• Requirement:
Your answer should hold every line of the records below that contains the string "Privacy".

• Records supplied:
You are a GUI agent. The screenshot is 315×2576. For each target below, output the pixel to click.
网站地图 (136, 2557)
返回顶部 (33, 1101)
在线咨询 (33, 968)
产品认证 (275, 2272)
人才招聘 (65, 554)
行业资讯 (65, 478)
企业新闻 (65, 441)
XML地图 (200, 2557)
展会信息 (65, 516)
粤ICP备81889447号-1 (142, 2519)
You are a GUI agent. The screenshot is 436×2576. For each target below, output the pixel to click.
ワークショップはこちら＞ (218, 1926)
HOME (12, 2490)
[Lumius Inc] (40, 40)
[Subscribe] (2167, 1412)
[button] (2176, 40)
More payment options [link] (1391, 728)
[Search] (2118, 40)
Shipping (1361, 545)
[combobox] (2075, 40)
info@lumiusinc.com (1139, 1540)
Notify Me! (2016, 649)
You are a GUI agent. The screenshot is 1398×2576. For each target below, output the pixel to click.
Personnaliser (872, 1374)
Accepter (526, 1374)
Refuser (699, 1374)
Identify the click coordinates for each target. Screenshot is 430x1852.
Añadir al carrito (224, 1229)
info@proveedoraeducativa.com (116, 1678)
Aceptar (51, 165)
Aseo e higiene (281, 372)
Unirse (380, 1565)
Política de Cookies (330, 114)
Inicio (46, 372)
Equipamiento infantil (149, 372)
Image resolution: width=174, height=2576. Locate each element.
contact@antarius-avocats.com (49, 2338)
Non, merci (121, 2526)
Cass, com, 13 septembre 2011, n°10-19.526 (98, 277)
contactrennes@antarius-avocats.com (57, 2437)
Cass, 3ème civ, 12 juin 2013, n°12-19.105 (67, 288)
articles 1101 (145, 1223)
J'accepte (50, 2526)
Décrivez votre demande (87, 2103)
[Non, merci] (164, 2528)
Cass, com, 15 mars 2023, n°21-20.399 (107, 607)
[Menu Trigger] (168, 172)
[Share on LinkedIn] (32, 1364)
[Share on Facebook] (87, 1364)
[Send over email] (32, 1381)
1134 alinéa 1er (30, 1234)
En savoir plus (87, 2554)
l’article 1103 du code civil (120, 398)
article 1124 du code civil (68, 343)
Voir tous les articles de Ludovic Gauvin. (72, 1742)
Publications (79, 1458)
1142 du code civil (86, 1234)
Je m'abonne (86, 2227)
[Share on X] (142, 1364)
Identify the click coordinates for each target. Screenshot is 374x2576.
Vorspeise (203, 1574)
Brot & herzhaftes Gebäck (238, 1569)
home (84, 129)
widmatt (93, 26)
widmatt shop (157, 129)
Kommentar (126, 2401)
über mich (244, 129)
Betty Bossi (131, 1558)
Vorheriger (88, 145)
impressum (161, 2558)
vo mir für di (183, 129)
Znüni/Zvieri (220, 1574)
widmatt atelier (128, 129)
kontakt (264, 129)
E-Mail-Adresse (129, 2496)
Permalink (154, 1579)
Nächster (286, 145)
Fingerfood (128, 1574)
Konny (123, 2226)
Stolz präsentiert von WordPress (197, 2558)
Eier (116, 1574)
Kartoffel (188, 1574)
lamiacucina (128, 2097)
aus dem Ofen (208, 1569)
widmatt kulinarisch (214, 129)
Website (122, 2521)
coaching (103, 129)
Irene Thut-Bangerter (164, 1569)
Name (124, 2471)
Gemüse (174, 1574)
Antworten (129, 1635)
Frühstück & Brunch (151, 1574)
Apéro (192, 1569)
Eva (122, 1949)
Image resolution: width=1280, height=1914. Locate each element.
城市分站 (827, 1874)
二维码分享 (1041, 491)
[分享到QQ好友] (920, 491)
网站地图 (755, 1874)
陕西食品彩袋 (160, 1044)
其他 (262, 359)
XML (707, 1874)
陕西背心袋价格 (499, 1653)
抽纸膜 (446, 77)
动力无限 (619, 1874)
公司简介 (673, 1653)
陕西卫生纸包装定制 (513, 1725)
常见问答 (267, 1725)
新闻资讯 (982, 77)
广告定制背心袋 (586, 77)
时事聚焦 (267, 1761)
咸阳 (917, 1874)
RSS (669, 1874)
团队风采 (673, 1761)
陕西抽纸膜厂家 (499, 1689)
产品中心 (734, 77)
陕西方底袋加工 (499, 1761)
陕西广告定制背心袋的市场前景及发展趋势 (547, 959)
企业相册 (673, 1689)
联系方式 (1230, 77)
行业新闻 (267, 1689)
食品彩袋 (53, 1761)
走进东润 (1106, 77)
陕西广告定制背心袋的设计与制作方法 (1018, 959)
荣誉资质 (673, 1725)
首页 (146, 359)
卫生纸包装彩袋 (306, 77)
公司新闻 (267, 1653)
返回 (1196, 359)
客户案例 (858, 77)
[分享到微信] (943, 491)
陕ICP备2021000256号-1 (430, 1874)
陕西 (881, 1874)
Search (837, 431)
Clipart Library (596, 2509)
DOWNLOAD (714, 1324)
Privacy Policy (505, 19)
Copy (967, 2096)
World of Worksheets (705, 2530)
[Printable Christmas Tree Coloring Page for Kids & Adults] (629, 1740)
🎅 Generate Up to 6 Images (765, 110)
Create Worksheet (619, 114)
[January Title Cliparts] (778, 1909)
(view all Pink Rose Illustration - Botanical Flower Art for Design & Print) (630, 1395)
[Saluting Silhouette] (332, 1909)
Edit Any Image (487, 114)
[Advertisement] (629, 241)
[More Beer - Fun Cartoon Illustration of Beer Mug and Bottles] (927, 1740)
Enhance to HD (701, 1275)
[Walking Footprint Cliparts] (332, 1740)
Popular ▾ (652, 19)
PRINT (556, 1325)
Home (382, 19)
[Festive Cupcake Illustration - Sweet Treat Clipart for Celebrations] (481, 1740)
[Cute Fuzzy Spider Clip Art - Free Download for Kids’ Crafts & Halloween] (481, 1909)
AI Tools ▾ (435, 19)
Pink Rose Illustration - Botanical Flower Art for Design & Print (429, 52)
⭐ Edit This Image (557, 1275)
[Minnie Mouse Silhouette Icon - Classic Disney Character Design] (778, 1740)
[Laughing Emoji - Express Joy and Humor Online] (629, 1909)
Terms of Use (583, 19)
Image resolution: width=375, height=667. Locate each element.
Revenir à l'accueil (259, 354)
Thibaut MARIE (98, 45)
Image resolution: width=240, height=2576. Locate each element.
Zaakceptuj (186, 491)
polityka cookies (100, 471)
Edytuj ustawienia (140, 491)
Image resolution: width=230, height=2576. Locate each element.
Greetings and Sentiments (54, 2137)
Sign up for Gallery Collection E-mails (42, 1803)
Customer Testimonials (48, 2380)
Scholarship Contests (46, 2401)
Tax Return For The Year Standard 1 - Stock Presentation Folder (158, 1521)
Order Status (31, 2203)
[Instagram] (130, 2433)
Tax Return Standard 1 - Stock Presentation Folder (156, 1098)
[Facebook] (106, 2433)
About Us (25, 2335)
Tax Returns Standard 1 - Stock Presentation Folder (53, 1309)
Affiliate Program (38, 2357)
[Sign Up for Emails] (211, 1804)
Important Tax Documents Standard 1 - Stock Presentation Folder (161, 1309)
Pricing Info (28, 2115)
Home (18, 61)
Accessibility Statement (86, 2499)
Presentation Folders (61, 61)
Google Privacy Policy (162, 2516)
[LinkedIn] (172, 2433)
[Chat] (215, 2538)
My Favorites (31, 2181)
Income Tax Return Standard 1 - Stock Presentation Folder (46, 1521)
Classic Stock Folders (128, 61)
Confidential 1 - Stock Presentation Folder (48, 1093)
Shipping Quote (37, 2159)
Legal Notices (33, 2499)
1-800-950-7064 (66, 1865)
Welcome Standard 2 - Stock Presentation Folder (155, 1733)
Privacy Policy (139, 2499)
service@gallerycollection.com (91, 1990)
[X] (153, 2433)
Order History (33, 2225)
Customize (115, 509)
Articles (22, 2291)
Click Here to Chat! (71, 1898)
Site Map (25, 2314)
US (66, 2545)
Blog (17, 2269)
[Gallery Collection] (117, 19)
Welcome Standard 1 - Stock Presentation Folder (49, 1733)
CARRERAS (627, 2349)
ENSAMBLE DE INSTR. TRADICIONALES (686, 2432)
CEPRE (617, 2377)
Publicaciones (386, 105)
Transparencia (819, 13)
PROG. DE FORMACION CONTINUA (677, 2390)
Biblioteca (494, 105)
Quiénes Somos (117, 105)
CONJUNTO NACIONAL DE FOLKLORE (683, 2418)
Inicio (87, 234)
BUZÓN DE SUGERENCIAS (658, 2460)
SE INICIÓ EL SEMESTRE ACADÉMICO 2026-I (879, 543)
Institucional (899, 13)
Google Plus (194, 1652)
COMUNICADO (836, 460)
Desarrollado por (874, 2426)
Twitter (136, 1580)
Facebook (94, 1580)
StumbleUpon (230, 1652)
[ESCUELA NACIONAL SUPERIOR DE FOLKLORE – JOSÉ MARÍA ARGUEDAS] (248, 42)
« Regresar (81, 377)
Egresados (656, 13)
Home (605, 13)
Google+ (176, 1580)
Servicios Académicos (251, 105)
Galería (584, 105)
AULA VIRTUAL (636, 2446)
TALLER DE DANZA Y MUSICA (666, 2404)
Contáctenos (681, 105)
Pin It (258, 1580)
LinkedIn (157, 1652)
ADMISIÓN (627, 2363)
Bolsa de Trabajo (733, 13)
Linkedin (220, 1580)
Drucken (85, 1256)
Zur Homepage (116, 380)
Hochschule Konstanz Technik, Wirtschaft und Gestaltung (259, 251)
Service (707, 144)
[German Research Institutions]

• Written answer:
Privacy Policy (505, 19)
Google Privacy Policy (162, 2516)
Privacy Policy (139, 2499)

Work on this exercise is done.